* _Collected data_:
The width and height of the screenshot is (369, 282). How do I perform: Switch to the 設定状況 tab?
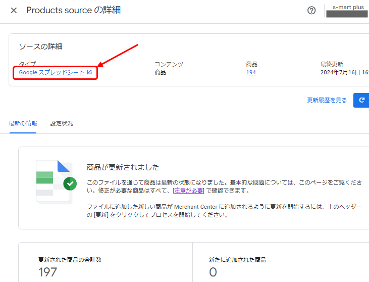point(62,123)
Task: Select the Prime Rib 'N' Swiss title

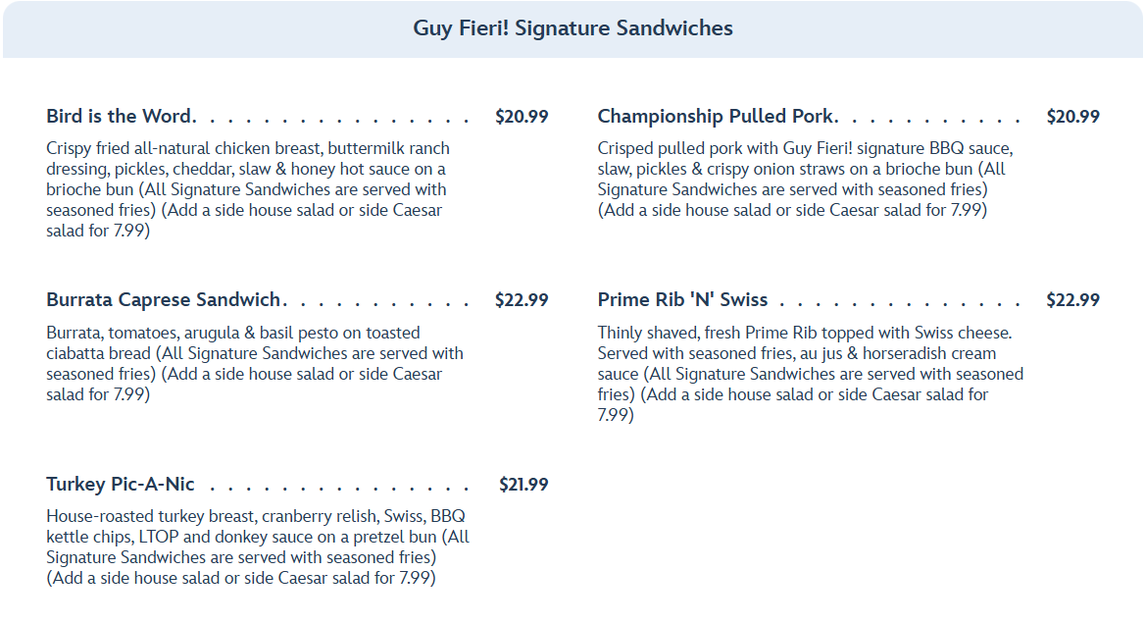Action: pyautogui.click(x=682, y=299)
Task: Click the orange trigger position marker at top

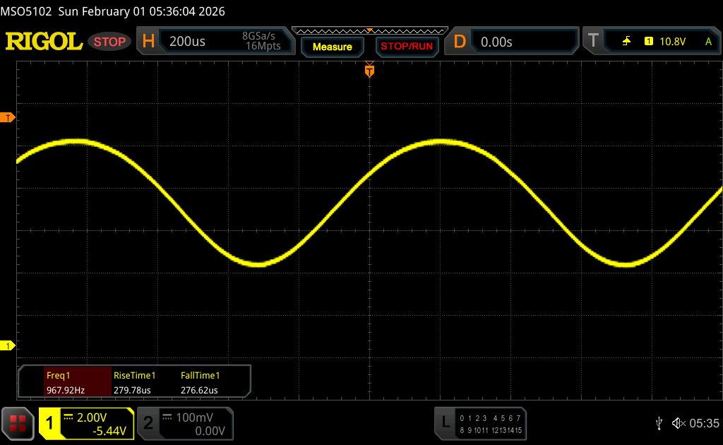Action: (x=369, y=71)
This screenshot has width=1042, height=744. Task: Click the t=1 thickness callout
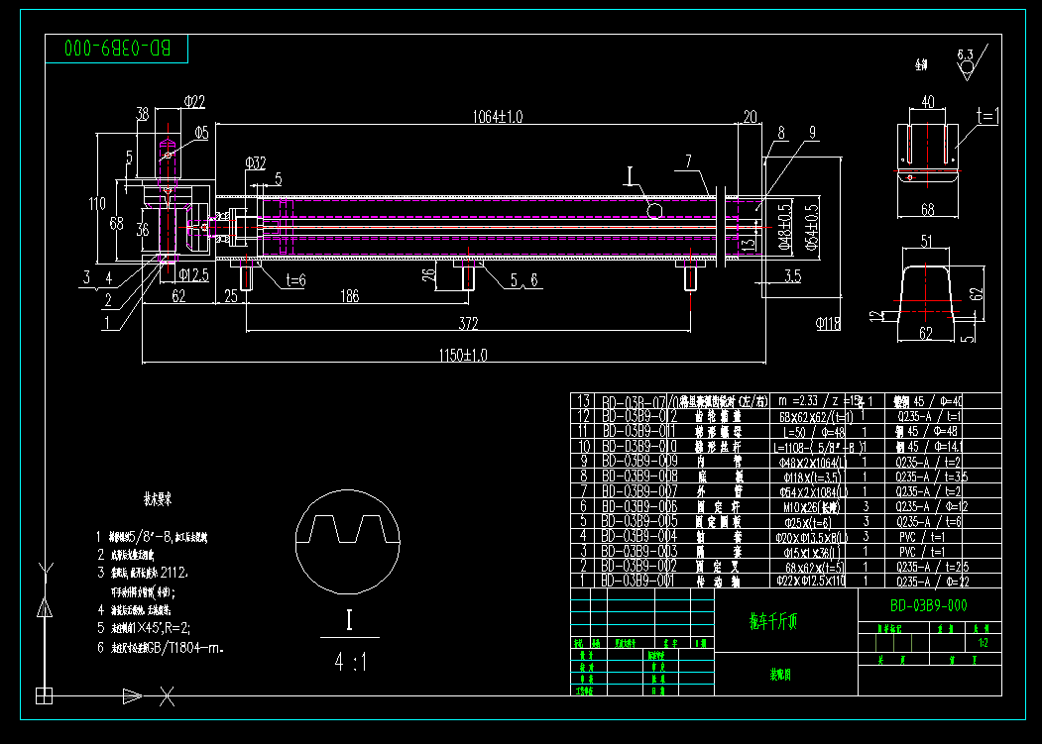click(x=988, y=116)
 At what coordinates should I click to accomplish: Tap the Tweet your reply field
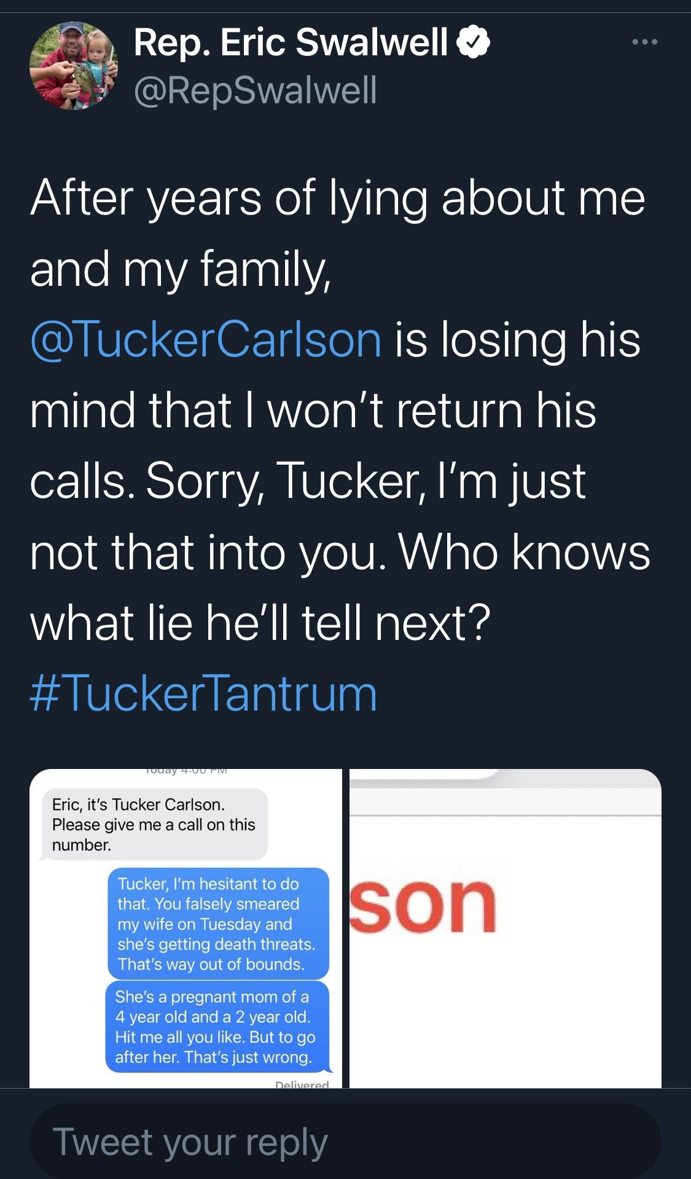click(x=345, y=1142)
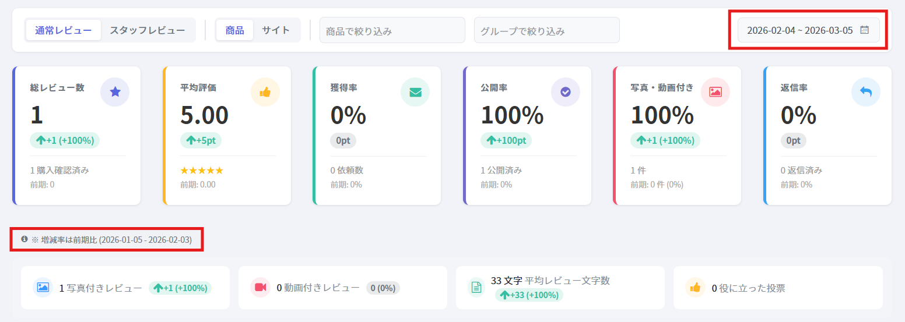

* _What is expected_:
Without the images, print all of the lines above exactly.

* _Solution_:
The width and height of the screenshot is (369, 282). How do I perform: Switch to the 設定状況 tab?
point(62,123)
Task: Select the Prime Rib 'N' Swiss title

Action: pyautogui.click(x=682, y=299)
Task: Click the orange trigger position marker at top

Action: (x=369, y=71)
This screenshot has width=1042, height=744. Task: Click the t=1 thickness callout
click(x=988, y=116)
 At what coordinates should I click to accomplish: Tap the Tweet your reply field
click(x=345, y=1142)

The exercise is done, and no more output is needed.